Warhol created the artwork used for this posthumous compilation of previously unreleased songs a few months before Lennon’s death in 1980. The portrait of Lennon was taken by Iain MacMillan, who notably also was the photographer for the Beatles’ Abbey Road album cover, while the title refers to Lennon childhood home in Liverpool, 251 Menlove Avenue.
This is John Wallowitch
Who is John Wallowitch? I hear you ask. Pianist and brother of Warhol’s photographer pal, Ed Wallowitch, this one begins to show Warhol’s penchant for experimental photography. The 60s/70s turned into the Wall Street 80s, Warhol’s work (and his subjects) got progressively more tasteless (in an aesthetic sense) and, sad to say, nakedly for-profit.

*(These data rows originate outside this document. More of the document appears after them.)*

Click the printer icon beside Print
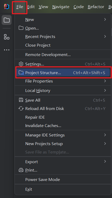 click(x=21, y=170)
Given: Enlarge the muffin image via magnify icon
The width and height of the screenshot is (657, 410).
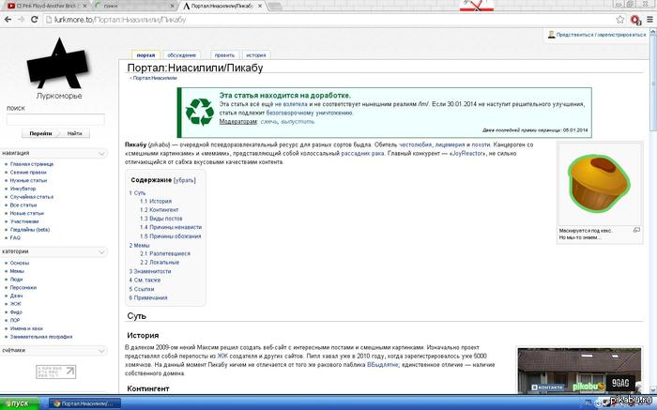Looking at the screenshot, I should click(636, 230).
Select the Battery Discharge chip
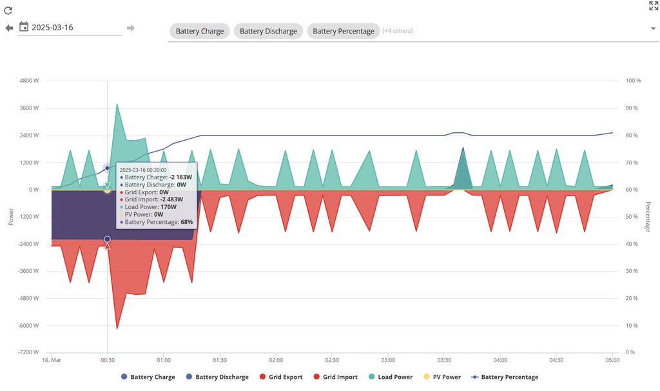This screenshot has width=660, height=391. pyautogui.click(x=268, y=31)
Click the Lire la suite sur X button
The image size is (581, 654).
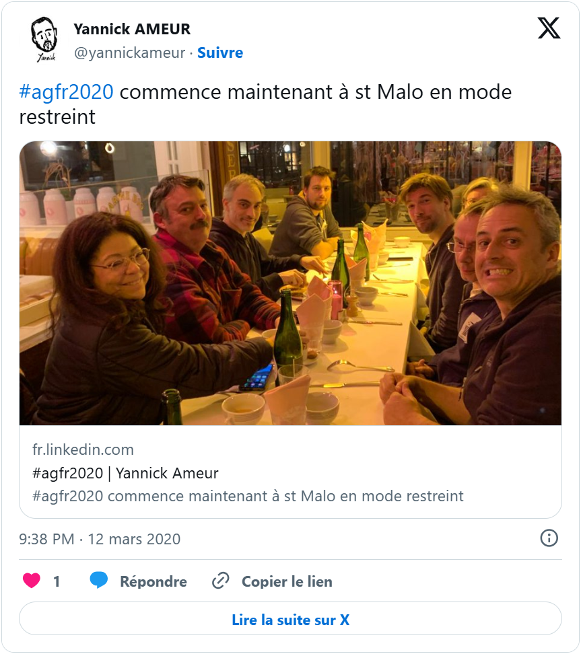pyautogui.click(x=290, y=619)

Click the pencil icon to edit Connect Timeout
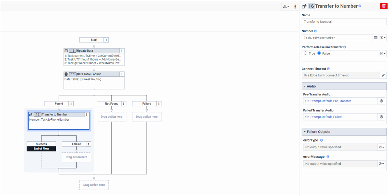point(383,75)
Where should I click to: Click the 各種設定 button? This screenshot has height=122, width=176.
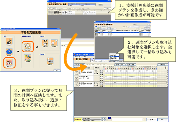click(162, 65)
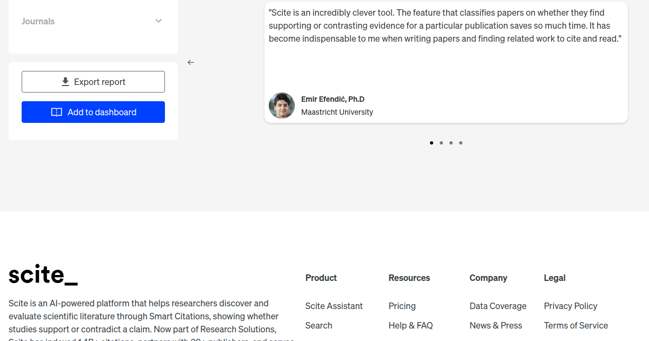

Warhol collaged a series of photobooth images for its cover that capture the suited Wallowitch from his chest up to his mouth, cutting off any other identifying facial features (as well as making a non-issue of the pianist’s baldness).
Ludwig van Beethoven has been regarded as one of the most famous composers of all time. Andy Warhol captures in this picture one of the most iconic poses of the famous composer, Beethoven FS II.391, higlighting the sheer brilliance of the composer with the emphasis on the notes of his sheet music, while also keeping the features of the portrait prominent. The soft melody of Beethoven’s enchanting Sonata No.14 is captured across Beethoven’s face in the form of notes. The notes, like the melody, are drawn graceful as not to overshadow the man of the hour: Beethoven.

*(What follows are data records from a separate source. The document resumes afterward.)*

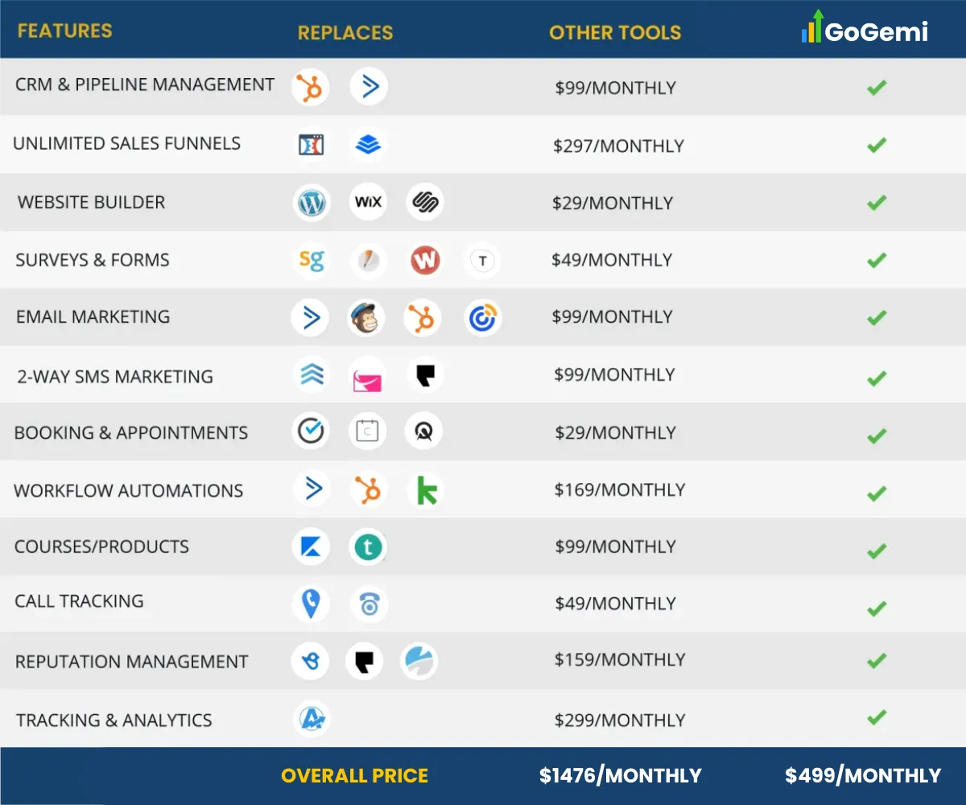Click the OTHER TOOLS column header
966x805 pixels.
(615, 33)
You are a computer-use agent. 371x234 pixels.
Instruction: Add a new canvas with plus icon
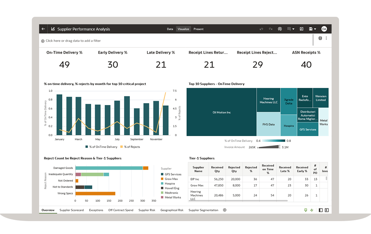(225, 210)
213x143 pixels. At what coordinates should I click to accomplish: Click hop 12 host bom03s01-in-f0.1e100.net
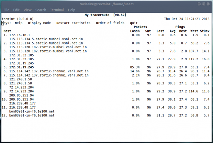click(32, 115)
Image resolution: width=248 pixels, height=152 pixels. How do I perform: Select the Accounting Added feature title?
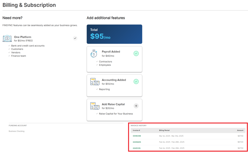[x=114, y=80]
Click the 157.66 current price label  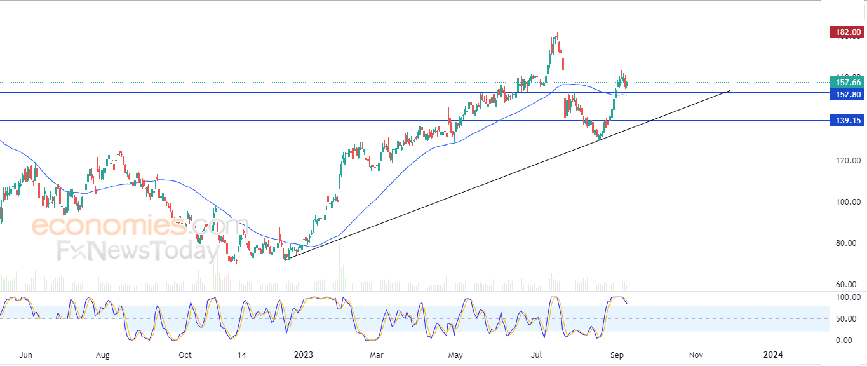(x=847, y=83)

The Velvet Underground and Nico’s
The bright yellow banana that graced the cover of The Velvet Underground and Nico’s debut album has become one of the most recognised pieces of pop artwork ever, crafted by the most popular pop artist ever, Andy Warhol, who also produced this 1967 protopunk album. The original album cover was interactive, telling fans to “peel slowly and see” and allowing them to peel back the banana skin sticker that revealed a pink banana underneath. Part of the reason behind the album’s delayed release was because manufacturers found it hard to pull-off the sexually charged effect of peeling the banana.
Andy Warhol, Michael Jackson (Green)
Warhol was commissioned by Time magazine to paint Jackson’s portrait in 1984 and made several versions of the portrait, which shows the handsome young singer wearing the jacket from the “Thriller” video. The one published in Time, which had a yellow background, is now in the collection of the National Portrait Gallery, while this version sold at auction for more than $1 million shortly after Jackson’s death.